The MAPK pathway plays a crucial role in signal transduction and mediates cell proliferation, differentiation, inflammation and apoptosis, which consists of extracellular signal-regulated kinase (ERK), p38 and Jun N-terminal kinase (JNK) (29). It has been demonstrated that DOX suppressed tumor growth via activation of the MAPK pathway (19). In particular, it has been shown that knockdown of NOB1 expression inhibited tumor growth, to some extent, by activating the MAPK pathway (30,31). Our recently study also showed that adenovirus-mediated siRNA targeting NOB1 could active MAPK pathway (18). Therefore, whether mediated MAPK pathway was enhanced by DOX in combination with Ad/sh-NOB1 was determined. In the present study, we found that Ad/sh-NOB1 in combination with DOX treatment resulted in a marked increase of phosphorylated f p38MAPK, ERK1/2 and JNK relative to DOX and Ad/sh-NOB1 group, without altering the total protein levels of f p38MAPK, ERK1/2 and JNK in each group. These findings suggest that Ad/sh-NOB1 in combination with DOX demonstrated the synergistic effect on inhibiting the tumor growth of PTC in vitro and in vivo, at least in part through activation of the MAPK pathway.

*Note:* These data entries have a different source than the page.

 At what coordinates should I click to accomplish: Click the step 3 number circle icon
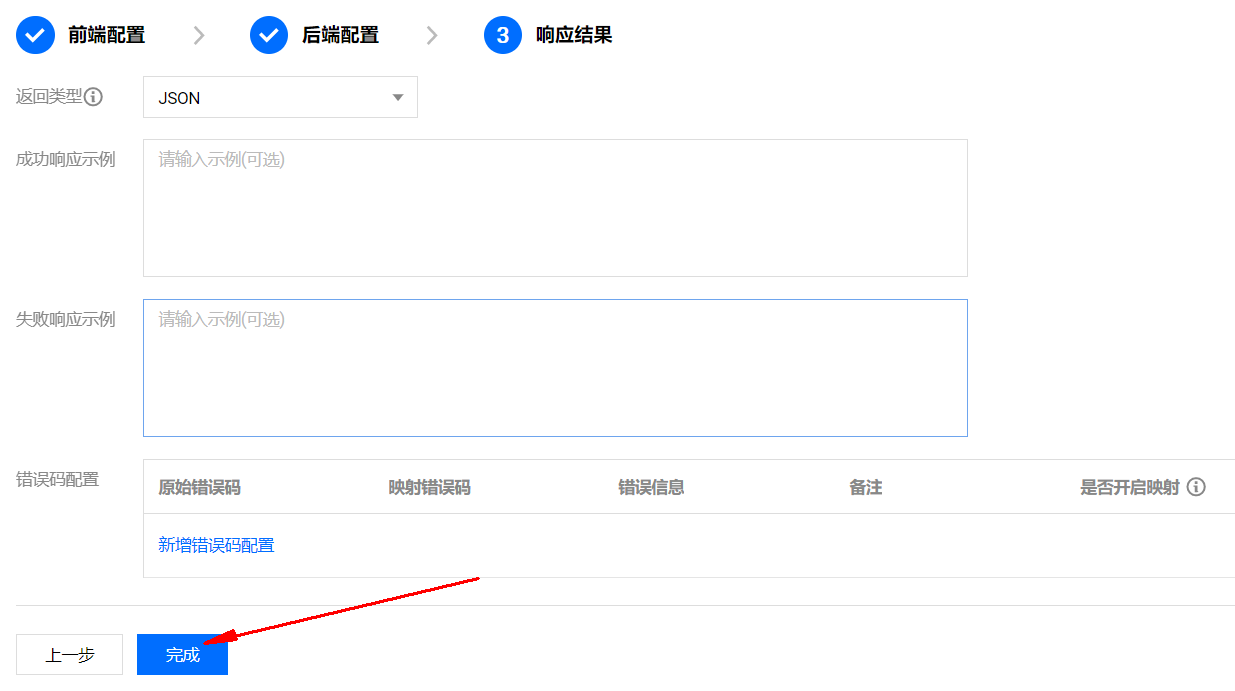[503, 35]
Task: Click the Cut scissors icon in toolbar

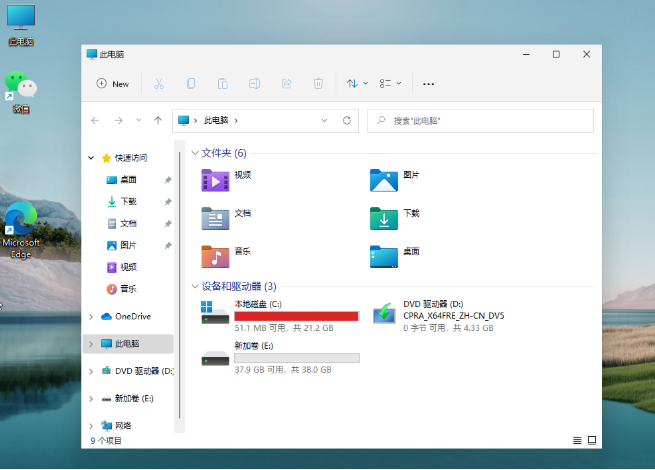Action: point(158,84)
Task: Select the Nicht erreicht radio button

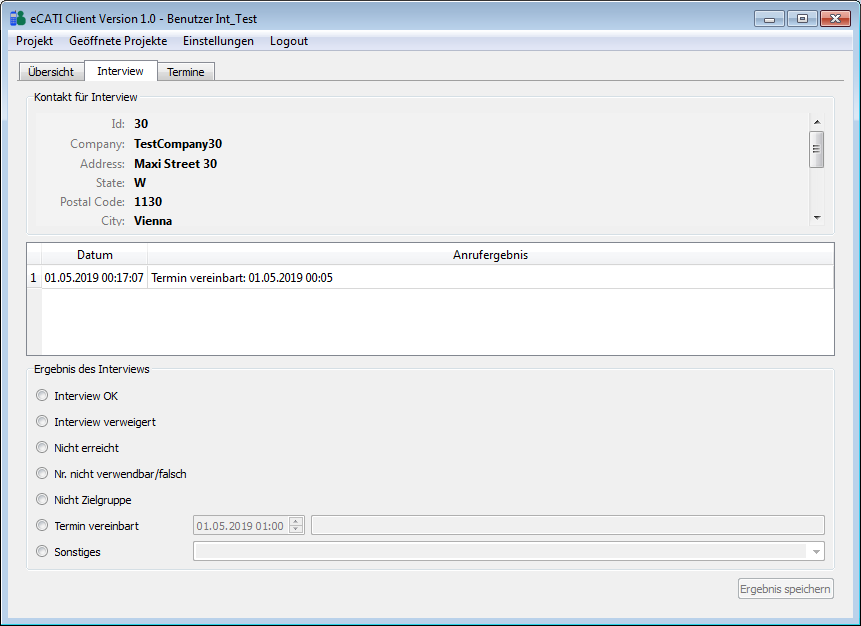Action: click(x=42, y=448)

Taken together, the findings reported herein present evidence that Ad/sh-NOB1 in combination with DOX significantly inhibited cell proliferation, migration and invasion, induced cell apoptosis in vitro, and suppressed tumor growth in vivo, compared to either Ad/sh-NOB1 or DOX, demonstrating a synergistic effect. In addition, this combination also activated the p38MAPK signaling pathway, which contributes to inhibition of tumor growth. These findings suggest that the combination of DOX and Ad/sh-NOB1 is a promising drug candidate for the treatment of PTC.